== Description of the task ==
Once you reach the line that holds "Click the Low Slot shield icon" in the listing below, output it and every line after it through the line that holds "Open the smoothing options gear icon", word for word.

== Input material ==
━━━━━━━━
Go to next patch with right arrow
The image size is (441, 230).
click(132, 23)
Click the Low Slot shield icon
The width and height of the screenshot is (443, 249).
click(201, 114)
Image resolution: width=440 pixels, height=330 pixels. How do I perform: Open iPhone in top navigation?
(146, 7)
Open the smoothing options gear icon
━━━━━━━━
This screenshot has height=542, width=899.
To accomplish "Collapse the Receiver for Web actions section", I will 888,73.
━━━━━━━━
== Answer below ==
Click the Low Slot shield icon
The width and height of the screenshot is (443, 249).
click(201, 114)
Image resolution: width=440 pixels, height=330 pixels. How do I perform: Open iPhone in top navigation?
(146, 7)
Open the smoothing options gear icon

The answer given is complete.